- From Monte Carlo to machine learning: how computational methods advance the study of statistical physics
- Guest Speaker
- Dr. Ying Wai Li
- Guest Affiliation
- Scientist and Deputy Team Leader, Los Alamos National Laboratory
- Thursday, February 25, 2021 3:55 pm - 4:55 pm
- Zoom Meeting
In statistical physics, Monte Carlo methods have been an important computational techniques to study the thermodynamics and properties of matter. They use random sampling to generate a collection of physical states of a system, from which finite- temperature properties of materials can be calculated. The statistical analysis associated with Monte Carlo simulations naturally extends to the use of machine learning methods that have been rapidly advancing in recent years. Additionally, these two methods complement each other to facilitate new algorithms, capabilities, as well as applications to frontier research problems. In this colloquium, I will review the basic principles and developments of both Monte Carlo and machine learning methods, and highlight some of our current studies in condensed matter physics enabled by the combination of these two methods.
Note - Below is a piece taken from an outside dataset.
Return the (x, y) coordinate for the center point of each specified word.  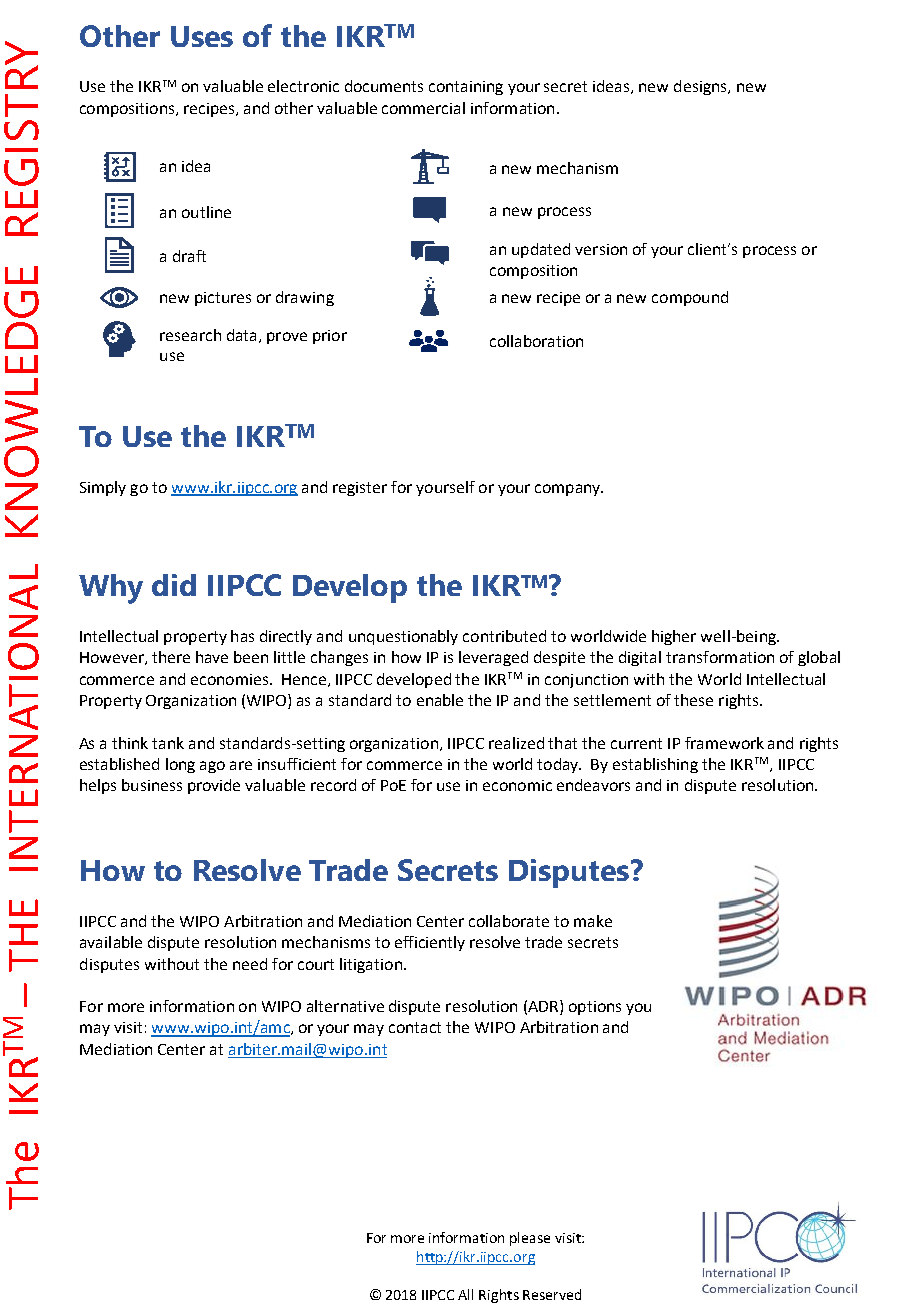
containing (466, 88)
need (250, 964)
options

Ying Wai Li has a Ph.D. in Computational Physics. She is a UGA Physics and Astronomy alumni, and is currently Deputy Team Leader of the Future Architectures and Applications Team at Los Alamos National Laboratory. Li’s research interests span condensed matter physics, algorithm design, and high-performance computing. Her expertise is in the state-of-the-art classical and parallel Monte Carlo algorithms, first principles methods, and recently the application of machine learning to computer simulations and data analytics for the study of thermodynamics and phase transitions of material properties.